> _Source data_
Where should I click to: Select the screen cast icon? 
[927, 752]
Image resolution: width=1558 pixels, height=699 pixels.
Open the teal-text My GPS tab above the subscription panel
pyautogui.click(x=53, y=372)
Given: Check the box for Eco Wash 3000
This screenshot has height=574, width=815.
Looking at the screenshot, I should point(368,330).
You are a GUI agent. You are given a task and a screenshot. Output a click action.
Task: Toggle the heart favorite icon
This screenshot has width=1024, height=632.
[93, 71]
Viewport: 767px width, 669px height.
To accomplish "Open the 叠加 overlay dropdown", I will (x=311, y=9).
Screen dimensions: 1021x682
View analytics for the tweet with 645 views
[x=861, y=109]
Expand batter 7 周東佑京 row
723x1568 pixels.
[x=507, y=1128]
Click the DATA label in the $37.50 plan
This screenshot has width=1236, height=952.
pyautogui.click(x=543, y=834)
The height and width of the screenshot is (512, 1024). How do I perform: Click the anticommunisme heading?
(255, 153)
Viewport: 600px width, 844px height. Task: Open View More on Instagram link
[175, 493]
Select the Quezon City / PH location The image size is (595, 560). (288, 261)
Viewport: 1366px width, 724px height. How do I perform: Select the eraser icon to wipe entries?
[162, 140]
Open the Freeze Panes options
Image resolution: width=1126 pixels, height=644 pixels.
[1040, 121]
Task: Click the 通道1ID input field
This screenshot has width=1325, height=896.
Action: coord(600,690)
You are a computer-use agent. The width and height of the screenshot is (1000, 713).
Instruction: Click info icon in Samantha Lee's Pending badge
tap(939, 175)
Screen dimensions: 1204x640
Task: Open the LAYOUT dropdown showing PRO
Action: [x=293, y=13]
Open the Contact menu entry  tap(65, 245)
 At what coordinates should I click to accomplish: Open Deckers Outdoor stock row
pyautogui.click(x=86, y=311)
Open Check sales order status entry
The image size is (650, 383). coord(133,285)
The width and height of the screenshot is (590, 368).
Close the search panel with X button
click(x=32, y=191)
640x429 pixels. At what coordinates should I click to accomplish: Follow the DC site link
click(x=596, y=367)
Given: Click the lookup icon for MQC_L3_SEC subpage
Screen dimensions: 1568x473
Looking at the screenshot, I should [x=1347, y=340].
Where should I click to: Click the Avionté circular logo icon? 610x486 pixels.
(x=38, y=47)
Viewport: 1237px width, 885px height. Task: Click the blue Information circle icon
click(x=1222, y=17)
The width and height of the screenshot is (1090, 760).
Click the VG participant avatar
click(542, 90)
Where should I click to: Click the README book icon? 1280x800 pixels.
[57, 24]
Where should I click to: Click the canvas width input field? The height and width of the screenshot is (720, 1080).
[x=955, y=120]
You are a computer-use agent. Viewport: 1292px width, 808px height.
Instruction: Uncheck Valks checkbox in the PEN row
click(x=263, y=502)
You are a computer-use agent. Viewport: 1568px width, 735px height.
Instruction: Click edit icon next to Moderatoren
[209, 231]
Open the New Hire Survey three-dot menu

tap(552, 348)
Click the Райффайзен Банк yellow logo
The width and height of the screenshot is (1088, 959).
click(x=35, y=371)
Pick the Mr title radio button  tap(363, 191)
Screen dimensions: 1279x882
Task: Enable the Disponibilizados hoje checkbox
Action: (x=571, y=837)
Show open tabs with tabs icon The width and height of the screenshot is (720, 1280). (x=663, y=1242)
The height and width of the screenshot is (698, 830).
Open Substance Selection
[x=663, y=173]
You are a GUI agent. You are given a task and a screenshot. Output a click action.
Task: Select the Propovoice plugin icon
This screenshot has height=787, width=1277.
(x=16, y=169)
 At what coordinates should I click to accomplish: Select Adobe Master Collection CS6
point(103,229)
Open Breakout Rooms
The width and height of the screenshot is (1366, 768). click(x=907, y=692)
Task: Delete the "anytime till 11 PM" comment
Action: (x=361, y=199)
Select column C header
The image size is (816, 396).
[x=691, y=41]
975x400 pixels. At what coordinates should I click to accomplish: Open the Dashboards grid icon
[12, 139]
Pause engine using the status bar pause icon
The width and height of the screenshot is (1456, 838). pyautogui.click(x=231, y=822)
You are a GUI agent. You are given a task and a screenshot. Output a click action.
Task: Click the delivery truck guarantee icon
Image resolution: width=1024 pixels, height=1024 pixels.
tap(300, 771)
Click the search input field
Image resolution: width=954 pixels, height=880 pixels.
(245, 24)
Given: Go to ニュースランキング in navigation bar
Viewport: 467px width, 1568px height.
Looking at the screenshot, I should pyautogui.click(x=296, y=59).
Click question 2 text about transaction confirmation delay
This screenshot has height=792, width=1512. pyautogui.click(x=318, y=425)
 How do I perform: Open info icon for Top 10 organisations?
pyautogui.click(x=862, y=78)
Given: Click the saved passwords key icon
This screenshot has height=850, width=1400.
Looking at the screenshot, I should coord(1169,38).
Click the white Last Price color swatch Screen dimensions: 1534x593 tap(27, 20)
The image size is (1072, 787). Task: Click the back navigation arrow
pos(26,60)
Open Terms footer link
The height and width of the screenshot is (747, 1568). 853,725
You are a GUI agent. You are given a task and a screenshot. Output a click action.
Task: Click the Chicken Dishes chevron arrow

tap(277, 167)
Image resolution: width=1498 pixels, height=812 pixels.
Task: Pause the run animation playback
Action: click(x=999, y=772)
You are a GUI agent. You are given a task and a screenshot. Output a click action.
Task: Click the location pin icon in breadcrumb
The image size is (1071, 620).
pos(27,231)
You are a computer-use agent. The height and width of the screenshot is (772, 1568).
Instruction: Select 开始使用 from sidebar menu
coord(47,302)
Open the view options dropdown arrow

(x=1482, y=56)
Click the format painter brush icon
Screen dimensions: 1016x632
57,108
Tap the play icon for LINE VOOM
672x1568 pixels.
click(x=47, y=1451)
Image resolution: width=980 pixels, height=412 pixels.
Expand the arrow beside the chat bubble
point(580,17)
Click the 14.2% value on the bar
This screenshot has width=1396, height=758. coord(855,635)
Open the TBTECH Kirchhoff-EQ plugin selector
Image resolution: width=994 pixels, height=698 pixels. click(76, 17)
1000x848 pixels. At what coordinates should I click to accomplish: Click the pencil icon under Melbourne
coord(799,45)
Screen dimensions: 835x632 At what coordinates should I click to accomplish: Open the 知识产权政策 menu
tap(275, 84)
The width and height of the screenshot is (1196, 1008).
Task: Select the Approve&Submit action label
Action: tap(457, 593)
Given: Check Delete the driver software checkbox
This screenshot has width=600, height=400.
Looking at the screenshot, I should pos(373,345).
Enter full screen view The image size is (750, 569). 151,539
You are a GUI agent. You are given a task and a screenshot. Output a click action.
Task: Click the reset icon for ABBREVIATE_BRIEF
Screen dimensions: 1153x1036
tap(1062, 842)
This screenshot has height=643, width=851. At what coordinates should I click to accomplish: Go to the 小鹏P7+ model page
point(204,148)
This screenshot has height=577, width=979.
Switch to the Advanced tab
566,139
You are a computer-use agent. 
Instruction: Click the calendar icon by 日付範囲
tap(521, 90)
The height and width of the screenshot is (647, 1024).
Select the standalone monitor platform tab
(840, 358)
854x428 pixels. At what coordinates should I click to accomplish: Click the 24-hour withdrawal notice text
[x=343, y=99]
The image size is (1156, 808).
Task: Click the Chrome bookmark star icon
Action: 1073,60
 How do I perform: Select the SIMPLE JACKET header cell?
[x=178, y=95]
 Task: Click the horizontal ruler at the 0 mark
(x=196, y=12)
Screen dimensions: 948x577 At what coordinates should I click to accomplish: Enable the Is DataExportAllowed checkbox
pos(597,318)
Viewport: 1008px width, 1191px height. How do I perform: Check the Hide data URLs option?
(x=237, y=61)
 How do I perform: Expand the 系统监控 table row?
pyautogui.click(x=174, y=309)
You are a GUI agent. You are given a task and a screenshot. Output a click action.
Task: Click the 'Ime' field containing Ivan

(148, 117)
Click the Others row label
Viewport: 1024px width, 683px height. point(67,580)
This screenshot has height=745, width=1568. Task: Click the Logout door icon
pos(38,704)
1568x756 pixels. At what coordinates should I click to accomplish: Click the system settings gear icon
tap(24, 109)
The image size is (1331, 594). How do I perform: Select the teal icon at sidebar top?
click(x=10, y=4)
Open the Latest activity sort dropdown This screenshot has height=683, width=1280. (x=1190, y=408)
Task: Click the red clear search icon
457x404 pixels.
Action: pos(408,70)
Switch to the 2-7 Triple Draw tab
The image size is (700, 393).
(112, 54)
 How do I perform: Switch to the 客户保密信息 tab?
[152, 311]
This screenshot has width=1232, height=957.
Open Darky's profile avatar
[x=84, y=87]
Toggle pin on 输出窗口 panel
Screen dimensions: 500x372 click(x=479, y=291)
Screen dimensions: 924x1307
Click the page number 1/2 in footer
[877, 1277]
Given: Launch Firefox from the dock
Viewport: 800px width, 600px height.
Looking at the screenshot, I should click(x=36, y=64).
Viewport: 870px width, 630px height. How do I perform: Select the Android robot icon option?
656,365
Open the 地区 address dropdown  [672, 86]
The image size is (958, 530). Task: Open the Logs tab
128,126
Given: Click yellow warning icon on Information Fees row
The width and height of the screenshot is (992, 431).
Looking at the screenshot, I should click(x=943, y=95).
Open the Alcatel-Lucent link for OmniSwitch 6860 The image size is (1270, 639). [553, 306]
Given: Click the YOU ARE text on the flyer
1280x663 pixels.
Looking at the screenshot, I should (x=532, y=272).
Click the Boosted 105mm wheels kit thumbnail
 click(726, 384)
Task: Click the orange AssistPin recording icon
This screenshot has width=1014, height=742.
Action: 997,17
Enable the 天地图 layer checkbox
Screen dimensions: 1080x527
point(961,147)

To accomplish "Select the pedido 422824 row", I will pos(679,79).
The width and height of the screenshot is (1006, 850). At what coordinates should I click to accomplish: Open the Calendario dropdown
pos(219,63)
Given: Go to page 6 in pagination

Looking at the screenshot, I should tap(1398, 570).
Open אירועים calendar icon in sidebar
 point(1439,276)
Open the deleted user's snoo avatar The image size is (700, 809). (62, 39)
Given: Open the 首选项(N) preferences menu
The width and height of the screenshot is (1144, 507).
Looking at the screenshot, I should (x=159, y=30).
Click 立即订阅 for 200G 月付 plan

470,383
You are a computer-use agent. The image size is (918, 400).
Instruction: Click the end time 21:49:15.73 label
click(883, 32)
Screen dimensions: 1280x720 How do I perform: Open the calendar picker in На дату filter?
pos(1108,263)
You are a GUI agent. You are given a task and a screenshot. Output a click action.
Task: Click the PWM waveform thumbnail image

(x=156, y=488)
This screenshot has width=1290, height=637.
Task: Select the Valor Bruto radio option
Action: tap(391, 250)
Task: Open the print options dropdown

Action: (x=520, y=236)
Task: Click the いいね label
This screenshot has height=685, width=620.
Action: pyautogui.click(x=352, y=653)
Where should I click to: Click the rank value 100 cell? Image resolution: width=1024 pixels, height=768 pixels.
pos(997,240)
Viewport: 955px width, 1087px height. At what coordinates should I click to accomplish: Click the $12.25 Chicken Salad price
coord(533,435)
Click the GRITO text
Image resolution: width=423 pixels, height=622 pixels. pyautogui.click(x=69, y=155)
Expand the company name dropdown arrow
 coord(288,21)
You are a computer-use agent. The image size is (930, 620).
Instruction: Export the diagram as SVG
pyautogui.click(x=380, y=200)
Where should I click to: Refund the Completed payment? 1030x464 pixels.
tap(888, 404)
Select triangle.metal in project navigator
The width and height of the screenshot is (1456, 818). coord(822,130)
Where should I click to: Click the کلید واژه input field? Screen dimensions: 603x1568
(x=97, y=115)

> _Your objective_
Please reproduce the line containing "Task: Open the print options dropdown" and each line after it to the end of the listing, exactly, with nothing added or left out.

> _Output for this exercise_
Task: Open the print options dropdown

Action: (x=520, y=236)
Task: Click the いいね label
This screenshot has height=685, width=620.
Action: pyautogui.click(x=352, y=653)
Where should I click to: Click the rank value 100 cell? Image resolution: width=1024 pixels, height=768 pixels.
pos(997,240)
Viewport: 955px width, 1087px height. At what coordinates should I click to accomplish: Click the $12.25 Chicken Salad price
coord(533,435)
Click the GRITO text
Image resolution: width=423 pixels, height=622 pixels. pyautogui.click(x=69, y=155)
Expand the company name dropdown arrow
 coord(288,21)
You are a computer-use agent. The image size is (930, 620).
Instruction: Export the diagram as SVG
pyautogui.click(x=380, y=200)
Where should I click to: Refund the Completed payment? 1030x464 pixels.
tap(888, 404)
Select triangle.metal in project navigator
The width and height of the screenshot is (1456, 818). coord(822,130)
Where should I click to: Click the کلید واژه input field? Screen dimensions: 603x1568
(x=97, y=115)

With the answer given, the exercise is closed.